Ça - Notre avis sur le retour de Grippe-sou

Le plus terrifiant des clowns réussit son retour dans le premier chapitre de "Ça", et redonne de la valeur au cinéma américain.

Cela faisait longtemps qu’un film de divertissement, qui plus est d’horreur, n’avait pas fait autant plaisir. Ça, nouvelle adaptation du roman de Stephen King, après un téléfilm en deux parties en 1990, arrive sur les écrans français porté par une sérieuse réputation. Sorti une semaine avant aux Etats-Unis, le film est déjà un immense succès au box-office et bien parti pour battre de nombreux records. Bien sûr, il est toujours important de se méfier de l’engouement populaire. D’autant plus à une époque où la majorité des blockbusters américains se suivent et se ressemblent - pour 2017, on aura encore eu une bonne dose de super-héros, du Transformers, du Pirates des Caraïbes et même une nouvelle Momie.

Ça aurait donc pu être un énième reboot/remake d’une œuvre préétabli. Et on admet avoir longtemps été sceptique à son sujet, craignant un film d’horreur réduit uniquement à son but premier, faire peur. Il en ressort en réalité ce qui se faisait de mieux en matière de divertissement jusqu’à la fin des années 1980. Un film sombre, visuellement beau et dont le fond évoque autant l’enfance que les troubles de la société.

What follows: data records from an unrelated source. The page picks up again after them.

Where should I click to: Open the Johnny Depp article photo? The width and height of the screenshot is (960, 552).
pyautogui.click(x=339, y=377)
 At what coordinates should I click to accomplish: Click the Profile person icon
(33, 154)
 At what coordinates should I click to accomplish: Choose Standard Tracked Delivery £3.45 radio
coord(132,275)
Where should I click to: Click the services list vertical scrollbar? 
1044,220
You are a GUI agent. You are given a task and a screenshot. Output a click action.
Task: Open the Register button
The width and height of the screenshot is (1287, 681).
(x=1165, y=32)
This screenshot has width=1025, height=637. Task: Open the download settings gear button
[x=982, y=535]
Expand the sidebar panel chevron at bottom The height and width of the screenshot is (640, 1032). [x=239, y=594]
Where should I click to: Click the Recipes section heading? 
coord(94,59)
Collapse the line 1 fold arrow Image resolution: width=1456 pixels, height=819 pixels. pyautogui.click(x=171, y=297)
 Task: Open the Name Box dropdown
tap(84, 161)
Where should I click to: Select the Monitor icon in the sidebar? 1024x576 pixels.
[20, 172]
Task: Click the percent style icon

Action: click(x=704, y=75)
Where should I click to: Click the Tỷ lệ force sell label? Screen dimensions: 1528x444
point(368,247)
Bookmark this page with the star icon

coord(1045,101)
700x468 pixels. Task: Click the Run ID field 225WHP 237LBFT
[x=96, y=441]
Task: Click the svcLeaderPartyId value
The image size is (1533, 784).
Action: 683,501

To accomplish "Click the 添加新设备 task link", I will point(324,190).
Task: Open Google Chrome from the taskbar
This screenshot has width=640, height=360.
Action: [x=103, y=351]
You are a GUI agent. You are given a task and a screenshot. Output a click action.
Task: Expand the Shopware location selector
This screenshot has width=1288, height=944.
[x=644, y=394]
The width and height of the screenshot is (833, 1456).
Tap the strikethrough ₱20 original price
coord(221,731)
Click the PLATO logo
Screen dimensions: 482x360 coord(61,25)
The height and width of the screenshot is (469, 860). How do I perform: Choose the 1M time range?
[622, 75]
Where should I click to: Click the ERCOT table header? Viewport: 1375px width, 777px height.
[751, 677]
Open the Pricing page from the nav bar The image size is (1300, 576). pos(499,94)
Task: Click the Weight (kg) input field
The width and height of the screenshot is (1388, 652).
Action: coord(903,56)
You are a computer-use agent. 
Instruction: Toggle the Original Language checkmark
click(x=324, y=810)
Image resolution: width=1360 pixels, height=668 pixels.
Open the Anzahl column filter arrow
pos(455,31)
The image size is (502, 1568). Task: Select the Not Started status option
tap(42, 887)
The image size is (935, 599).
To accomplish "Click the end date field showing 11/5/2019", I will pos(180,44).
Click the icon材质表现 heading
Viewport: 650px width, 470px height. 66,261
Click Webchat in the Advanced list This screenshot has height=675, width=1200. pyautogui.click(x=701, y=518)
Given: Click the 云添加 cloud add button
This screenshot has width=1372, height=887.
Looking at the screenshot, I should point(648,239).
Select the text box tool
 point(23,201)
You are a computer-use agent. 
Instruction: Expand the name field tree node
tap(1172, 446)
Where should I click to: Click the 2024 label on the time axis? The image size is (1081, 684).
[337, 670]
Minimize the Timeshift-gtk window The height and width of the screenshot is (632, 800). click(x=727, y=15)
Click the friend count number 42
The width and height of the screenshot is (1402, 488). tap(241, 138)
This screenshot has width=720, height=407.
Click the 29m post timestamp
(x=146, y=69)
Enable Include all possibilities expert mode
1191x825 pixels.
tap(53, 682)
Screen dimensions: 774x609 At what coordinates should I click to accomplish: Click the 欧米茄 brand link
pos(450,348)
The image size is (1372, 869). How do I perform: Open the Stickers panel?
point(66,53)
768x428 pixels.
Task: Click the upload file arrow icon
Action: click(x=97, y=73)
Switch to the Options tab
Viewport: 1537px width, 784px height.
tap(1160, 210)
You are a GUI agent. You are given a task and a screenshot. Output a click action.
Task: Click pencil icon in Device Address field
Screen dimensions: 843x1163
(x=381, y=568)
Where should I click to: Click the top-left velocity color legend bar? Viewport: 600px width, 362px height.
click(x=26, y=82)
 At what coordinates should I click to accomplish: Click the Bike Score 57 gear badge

Un divertissement pas dénué de fond

Ce fond, apparaissait bien sûr déjà dans le roman de Stephen King. Publié en 1986, il racontait l’histoire d’un groupe d’adultes marqués dans leur enfance par un effrayant clown. Un monstre apparaissant tous les vingt-sept ans pour enlever les enfants et les dévorer. Le roman alternait alors entre la jeunesse de Bill et ses amis en 1958, et leur vie d’adulte en 1985. Derrière l’aspect fantastique, Stephen King faisait là une métaphore des enlèvements et des actes de pédophilies apparus (ou du moins reconnus) dans les années 1980 aux Etats-Unis. Raison pour laquelle les héros adultes apparaissaient si traumatisés et dans l’incapacité de se reconstruire, après même avoir vaincu le monstre.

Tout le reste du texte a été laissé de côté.